As the CDC data from MongoDB becomes available in Kafka, the Iceberg kafka connector consumes this data and writes this data to the Glue changelog table with a flush interval of 180 seconds. A Spark SQL job then triggers the MERGE operation on the Mirror table using the changelog data to perform the merge operation.

When the data is synced to the changelog table, ordering of the data may not always be accurate. To address this, we found it beneficial to add timestamps at various stages of the pipeline, such as during sourcing to or sinking from Kafka, and while merging from the changelog to the mirror table.

As the mirror table is updated regularly through the MERGE operation, numerous Iceberg metadata files and smaller data files are created with each update. This accumulation can potentially slow down read operations on the tables. Therefore, we found it essential to perform Iceberg maintenance operations such as compaction, snapshot expiration, and setting the appropriate expiration value for retaining the oldest metadata versions.

Potential benefits of adopting Apache Iceberg (an Open Table Format)

We picked Apache Iceberg for our data management solution by considering a few key features.

Its support for ACID transactions ensures data consistency and reliability, making it a robust choice for maintaining accurate data states. The platform's capabilities in schema evolution simplify the management of changing data structures, while its partitioning and compaction features enhance data storage, improve performance, reduce query response times, and enhance overall operational efficiency. Additionally, the time travel feature allows access to historical data, facilitating audits and debugging processes. Apache Iceberg's compatibility with existing analytics frameworks further streamlined its integration into our system. Finally, Apache Iceberg provides scalability, making it well-suited to accommodate future expansion and increased data loads, thereby future proofing our data infrastructure.

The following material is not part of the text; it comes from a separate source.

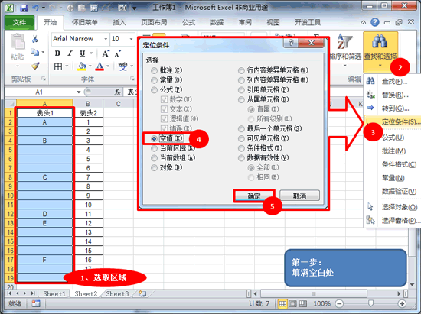Click the Cut scissors icon
The height and width of the screenshot is (314, 421).
[x=34, y=39]
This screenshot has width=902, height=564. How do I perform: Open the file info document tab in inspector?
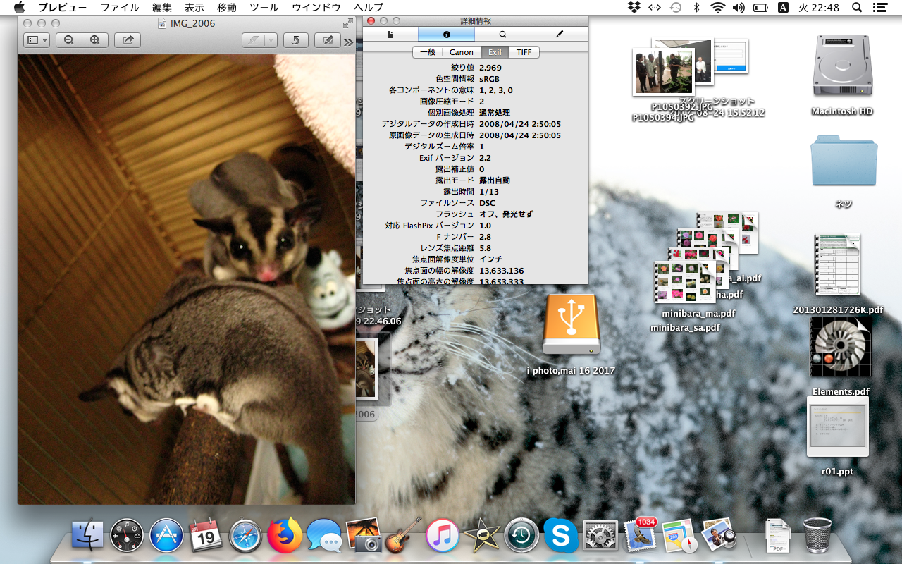pos(390,34)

However, like any new solution, it presents certain challenges, such as the initial complexity of migration, a learning curve for new users, and overhead in managing metadata and transactional logs. Our team has the expertise and is well-equipped to address these challenges by providing comprehensive migration planning, user training, and efficient metadata management strategies. This enables businesses to fully leverage Apache Iceberg's capabilities while minimizing potential drawbacks.

Using Iceberg maintenance operations like data files compaction is really helpful in solving the small files problem which can be a common scenario in a CDC system. Merging the small files into the pre-configured target-file-size-bytes (128MB in this case) not just helps in saving the storage space but also the performance of queries over the data.

Conclusion

This case study highlights the potential advantages of adopting modern data management solutions like Apache Iceberg. It also underscores the importance of aligning technical projects with broader organizational goals and ensuring adequate resources and support for implementation. For our client, future considerations will involve reassessing the need for data infrastructure upgrades and exploring new strategies to achieve their data management objectives. Adopting an open table format like Iceberg, supported by multiple compute engines and programming languages (such as Python and Rust), broadens opportunities to use data not just for analytical workloads but also for AI/ML, providing various options for organizational teams to leverage data to its full potential.